Where the ADATA XPG SSD tops out at high 1800MB/s on my motherboard, on his newer motherboard it reaches 3000-3200MB/s easily(all read speeds). Write speeds are a lot slower at about 1500MB/s and 2500MB/s respectively!
What this shows is that just spending big $s on the fastest hardware doesn't necessarily equate to faster hardware .. remember the comment that the weakest(or slowest) link in the chain will be the limiting factor.
eg. lets say you decide to get yourself an external M.2 enclosure and connect it via Thunderbolt/USB-C. You can easily get 3000+MB/s transfer rates from a M.2 drive. Thunderbolt(on the PC) may give you about 2000MB/s transfer rates.
Thunderbolt(on the external enclosure) may only give you 1000MB/s tho. Remember the point I highlight that Bob Foster first noted ... not all chips are created equal. Each device has it's own chipset(interface) device that allows communication(data transfer) between the various devices. This is just a hypothetical eg. and to be sure .. 1000MB/s storage transfer rates is not slow, and would(or should) never slow down your preview experience of your images the way you described in your OP.
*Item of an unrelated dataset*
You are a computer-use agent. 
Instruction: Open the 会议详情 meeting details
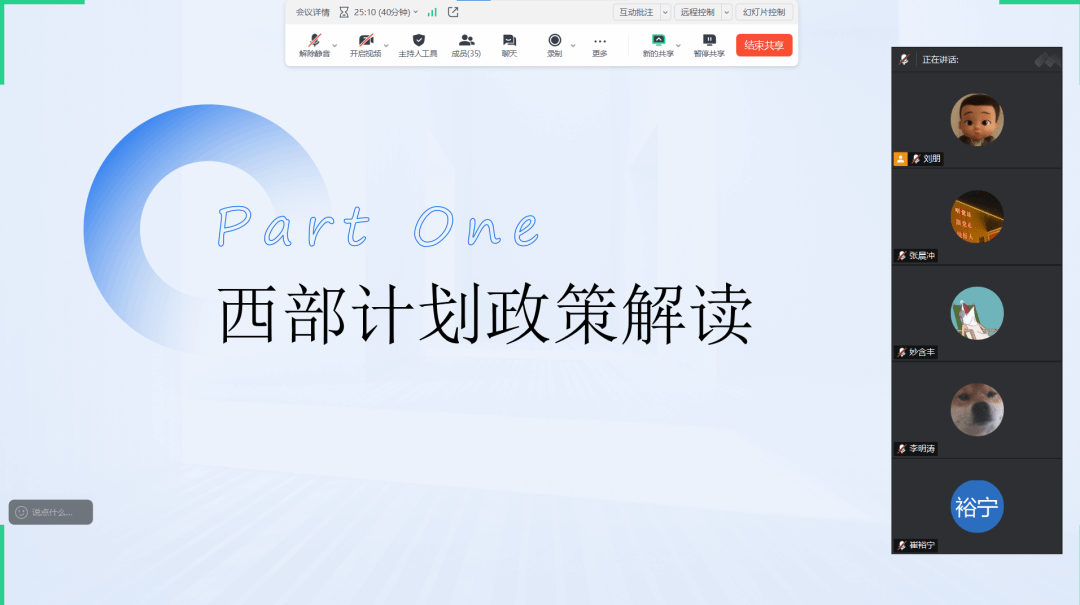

The process I described that I do in XnViewMP never causes me concern.
Have you done any storage speed testing?
There are many free programs out there, one I use for all storage testing(easy to read/use/understand) is Crystal Diskmark. You don't need to install it(which I hate to do uncessesarily) .. just run it once you unzip the download.
It then outputs a text that easy to understand.
eg.
CrystalDiskMark 5.1.2 x64 (C) 2007-2016 hiyohiyo
Crystal Dew World : http://crystalmark.info/
-----------------------------------------------------------------------
* MB/s = 1,000,000 bytes/s [SATA/600 = 600,000,000 bytes/s]
* KB = 1000 bytes, KiB = 1024 bytes
Sequential Read (Q= 32,T= 1) : 1667.959 MB/s
Sequential Write (Q= 32,T= 1) : 969.903 MB/s
Random Read 4KiB (Q= 32,T= 1) : 265.704 MB/s [ 64869.1 IOPS]
Random Write 4KiB (Q= 32,T= 1) : 200.334 MB/s [ 48909.7 IOPS]
Sequential Read (T= 1) : 1400.098 MB/s
Sequential Write (T= 1) : 963.801 MB/s
Random Read 4KiB (Q= 1,T= 1) : 48.157 MB/s [ 11757.1 IOPS]
Random Write 4KiB (Q= 1,T= 1) : 122.435 MB/s [ 29891.4 IOPS]
Test : 1024 MiB [C: 14.3% (33.9/237.9 GiB)] (x5) [Interval=5 sec]
Date : 2016/10/02 0:30:48
OS : Windows 10 Professional [10.0 Build 10586] (x64)it just gives an idea of how fast your storage devices are operating in your system.